Hoffmann belonged to the small group of confidants around Hitler and became his personal photographer. Hitler blindly trusted that Hoffmann would not publish photos that would detract from his image. “In that initial period, that image changes quite a bit. Hitler wants to be distinguished and impress, but you see that there is a form of overacting in it,” says Somers.
When Hitler came to power in 1933, he had a whole propaganda apparatus around him and that image was propagated in detail. “That varies from Hitler as ‘savior of the nation’ to worthy head of state, to a Fuhrer who leads the way in battle, but also into a confidence-inspiring man of flesh and blood,” says Somers.
Take, for example, the photo that Hoffmann takes of Hitler on June 29, 1934. During a visit to the Reich Labor Service greeted by a girl in a white dress. Hitler kindly bends over to her. The ideal time for Hoffmann to Volkskanzler to show his human side.
The innocent-looking photo contrasts sharply with the events later that same day. “After this meeting, Hitler immediately traveled to Munich, where on his orders about 200 members of the Sturmabteilung (SA) were killed during the ‘Night of the Long Knives’,” says Kok. Hitler made sure that he was included in the picture. was never directly associated with the terror, oppression and mass murder that took place under his responsibility.
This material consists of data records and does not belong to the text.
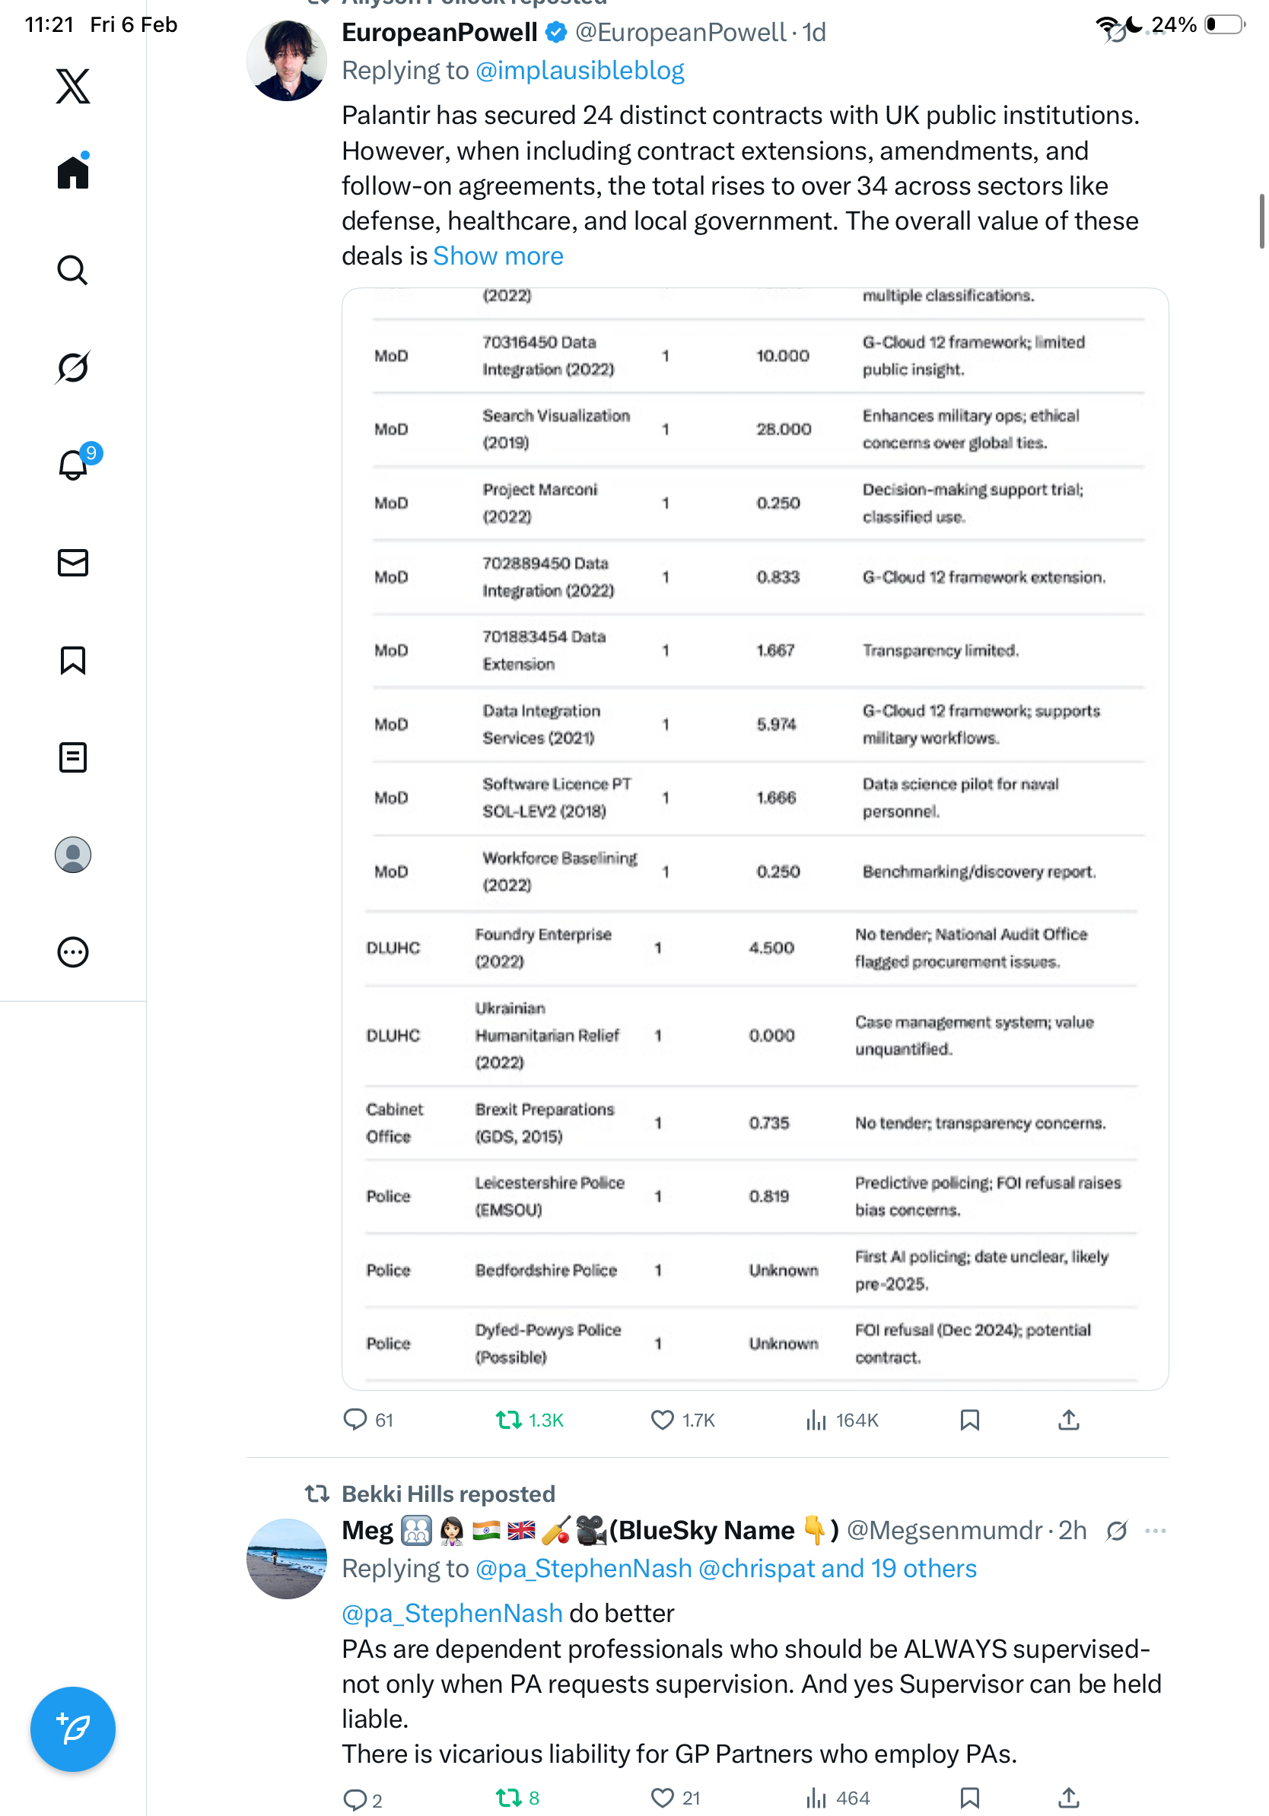The width and height of the screenshot is (1269, 1816).
Task: Open profile from the sidebar avatar
Action: 73,854
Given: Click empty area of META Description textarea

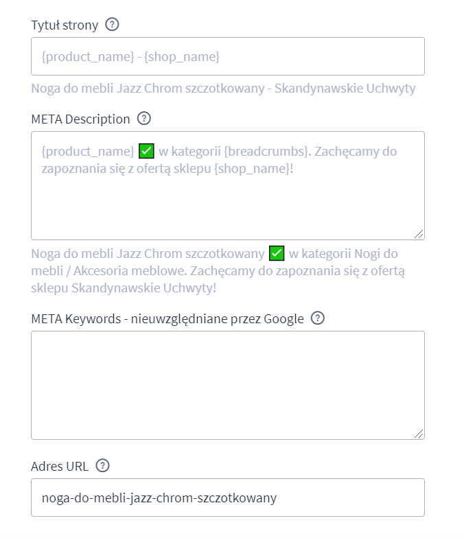Looking at the screenshot, I should [x=228, y=206].
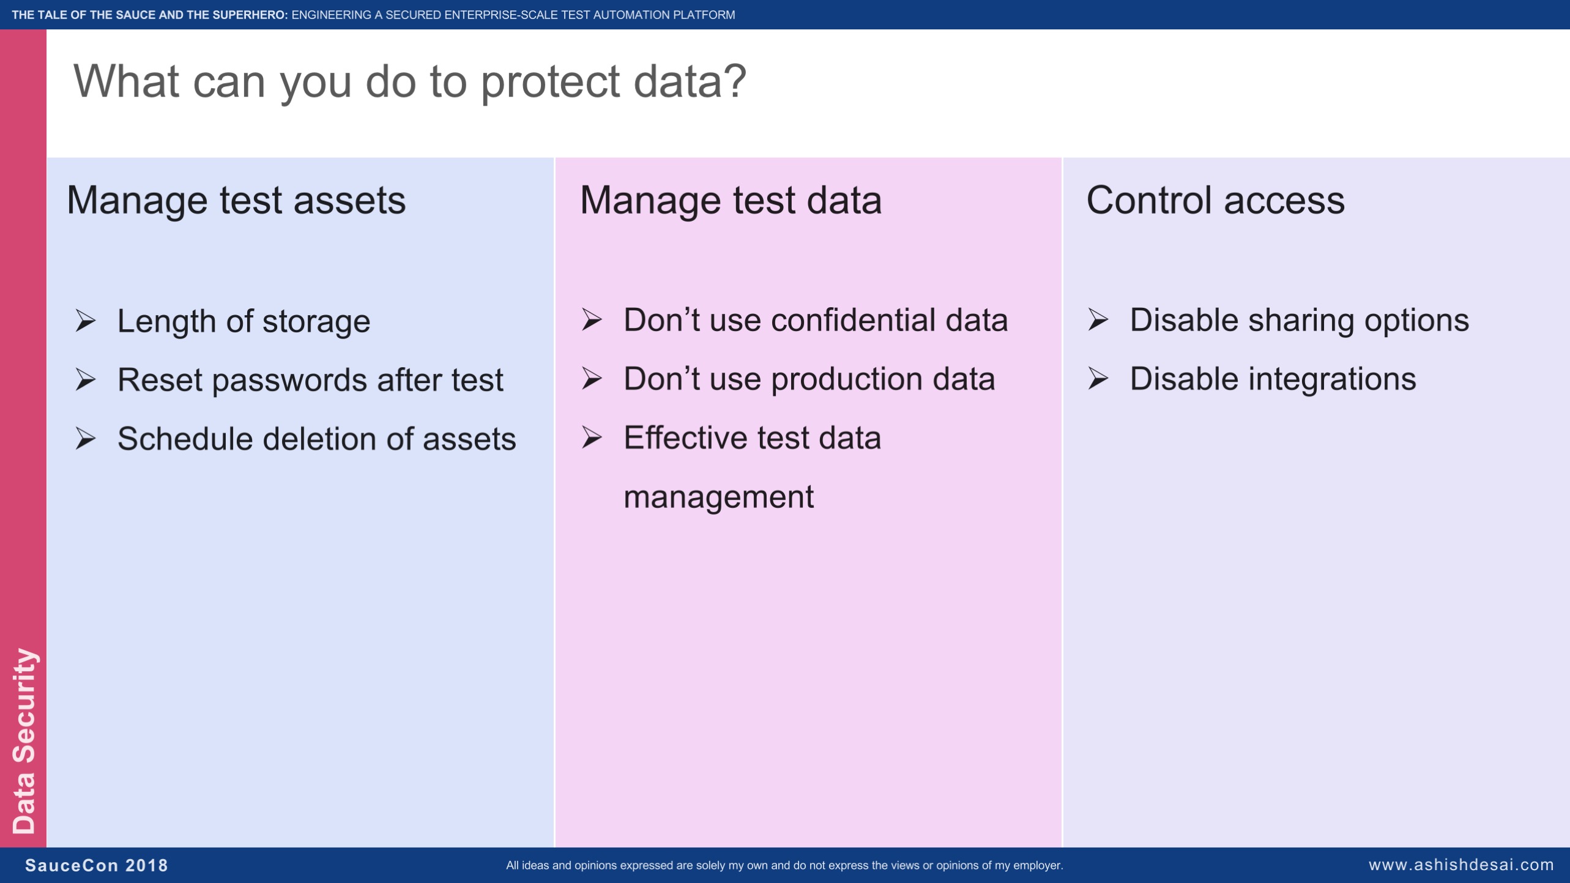This screenshot has width=1570, height=883.
Task: Select the Manage test data heading
Action: pos(731,201)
When Nazi Germany invaded Poland in 1939, Hitler traded his carefully crafted image of “man of peace” for that of †genius general’† He was applauded when he met the Blitzkrieg forced France to its knees within weeks. But when he failed to achieve the desired result with the invasion of the Soviet Union in 1941, Hitler hardly appeared in public anymore.
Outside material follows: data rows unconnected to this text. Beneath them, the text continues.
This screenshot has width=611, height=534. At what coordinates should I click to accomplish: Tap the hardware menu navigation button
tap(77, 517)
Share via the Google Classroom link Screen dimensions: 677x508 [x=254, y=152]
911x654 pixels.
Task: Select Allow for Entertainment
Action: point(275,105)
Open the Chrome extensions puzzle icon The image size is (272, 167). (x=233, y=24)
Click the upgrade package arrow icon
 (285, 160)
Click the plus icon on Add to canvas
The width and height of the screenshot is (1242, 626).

” From that moment on, Hitler can no longer be used propagandistically. If there are no successes to report, he does not want to show himself,” says Kok. “Ultimately, the war is determined on the battlefield and not by propaganda,” adds Somers. “You can imagine many things more beautiful than they are, but when the armies lose, it ends.”
While the people believed that Hitler was at the front all along, he spent part of the time at his home on Obersalzberg in southern Bavaria. “It is in that idyllic spot that Hitler takes his most drastic decisions,” says Kok.
“The color photo that photographer Walter Frentz made on the Obersalzberg of a walk by Hitler and SS leader Heinrich Himmler on April 3, 1944 is very telling. They were probably talking about the mass murder of the Hungarian Jews, which took place a few weeks later. Himmler was charged with its implementation.”
The photo of Frentz was not published until after the war, as were the last photos of Hitler, which date from April 23, 1945. He briefly left his bunker in Berlin to examine the damage. The dictator had already come to realize that the Battle of Berlin was lost. When he committed suicide a few days later, that also marked the end of the Fuhrer-myth.